That time of year is finally upon us—commonly in the middle of November—when, in addition to witness premature Christmas decorations, there will be people signaling that this winter will be harsher.
These people usually base their forecasts on an isolated and anticipated observation: “If the weather is this cold right now, you can figure out how it will be in January.” Although global warming is behind more extreme seasonal changes, I attribute these assertions to two factors: the one who makes the observation is not properly dressed (prepared) and its parameter to judge was the experienced change regarding the recent weather (momentum), instead of last November’s weather.
I believe that investors, globally, can empathize: the market’s recent performance posted a sudden change against its upward trend, catching a lot of investors off guard without wearing their winter coats.
Sometimes, it has been commented about the market cycles, which have longer horizons than the seasons. These cycles cover periods of five to ten years, compared to the four months of the seasons.
It is important to be aware that not every day will be sunny and it is well worth that our portfolio is prepared for various environments, such as rainy days, snowfalls, low tides, etc

I’ll say it once and I’ll say it again: the best tools of the investor to get around the different scenarios are time and diversification. Having a diversified investment strategy, according to the time horizon, is having more than half of the fight won, period.
These draw downs usually come unadvertised and the advisable thing is to deal with them, wisely. I do not mean that you should capitulate to fear and rush to close your positions. You should dedicate time and attention to analyze your long-term perspective and, based on this, define your next steps.
If a deeper fall does not materialize in the short term, it would have been useless to sell your positions giving in to the panic. However, if you consider that your current position is vulnerable, you could take advantage and make an orderly rebalancing in your portfolio that aligns with your updated strategy, I repeat “orderly”.
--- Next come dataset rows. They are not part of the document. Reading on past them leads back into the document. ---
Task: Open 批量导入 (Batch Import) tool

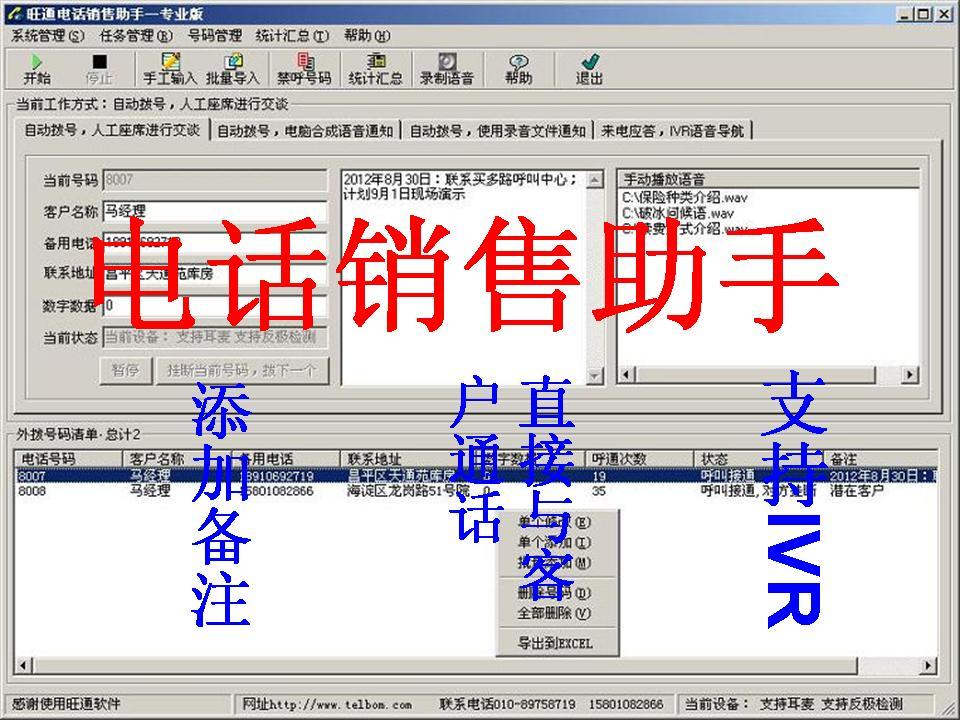Action: (233, 68)
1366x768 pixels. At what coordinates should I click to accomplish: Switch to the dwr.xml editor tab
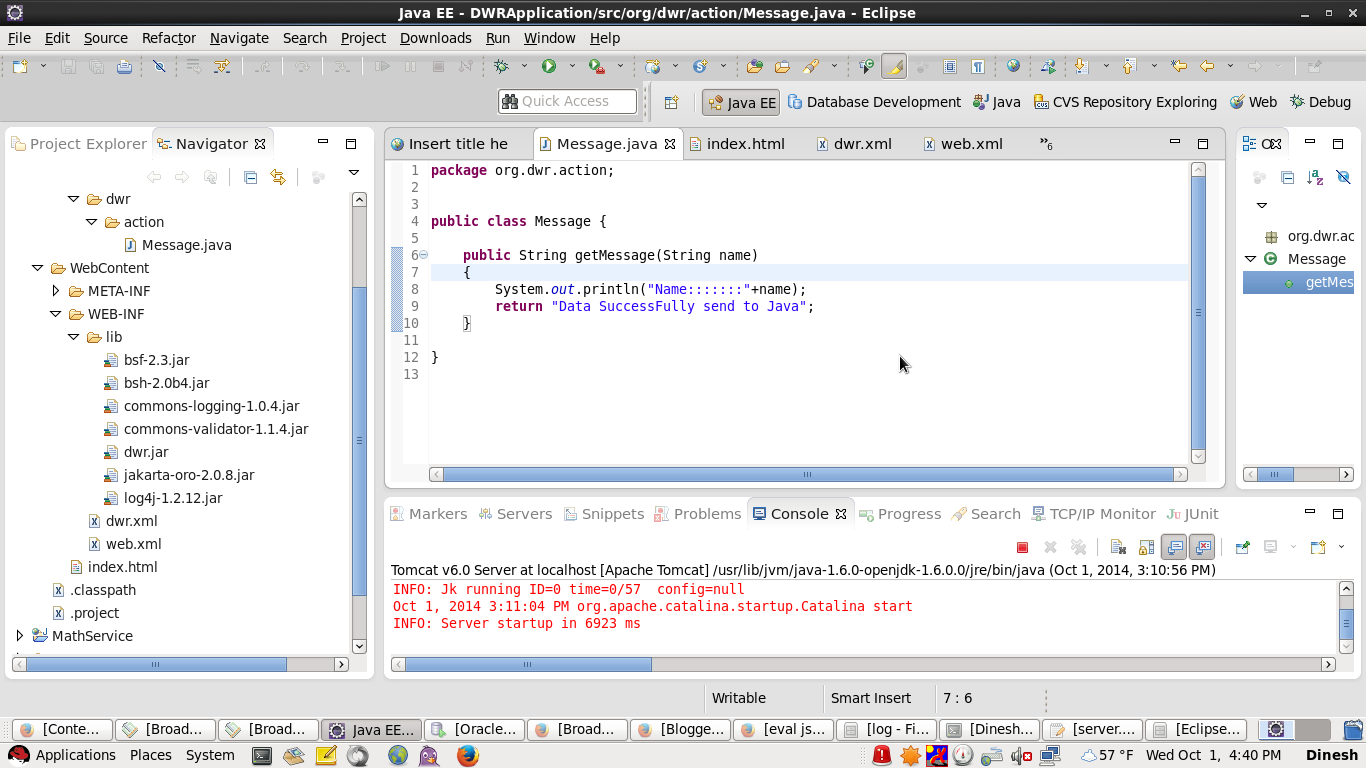coord(861,144)
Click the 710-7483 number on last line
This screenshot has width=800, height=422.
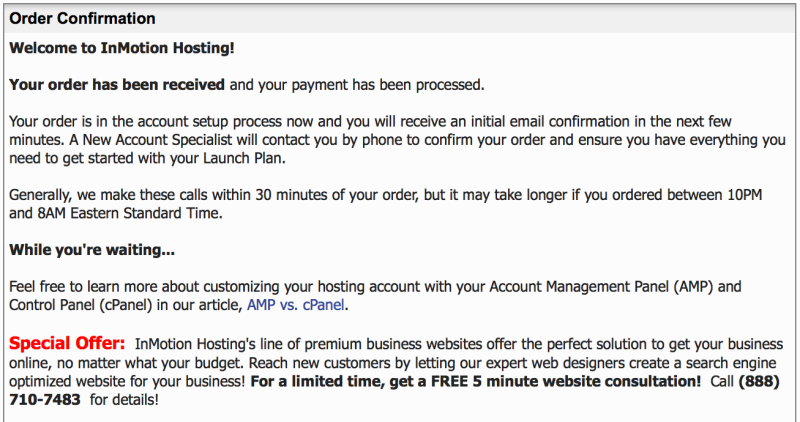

Even though people associate winter with a dark period, the reality is that, when someone is well prepared, harshness can be avoided and it can be a really fun season. Moreover, there are people who do recreational activities and end up getting the most out of it.
An analogy could be to short sell, a scenario where investors take advantage of a downward trend to profit when stock prices fall. Remember that short selling also follows the maxim of buying low and selling high; only that, in these cases, we begin by selling high an asset that we will look for to buy cheaper in the future. As for most winter sports, this is an activity for which it is recommended to take the necessary precautions and safety measures.

In other issues related to the period between the months of November and December in the stock market, there is the belief of the so-called Santa’s Rally. For years, investors have argued that the period between Thanksgiving and New Year is characterized by good performance.
As a reference, analyzing information from the last 50 years in the S&P index, this period, in effect, is the bimester that presents the highest recurrence in positive returns (75 percent of the time). Likewise, it is the period that shows the highest average return with 2.73 percent, followed by the two-month period of March and April.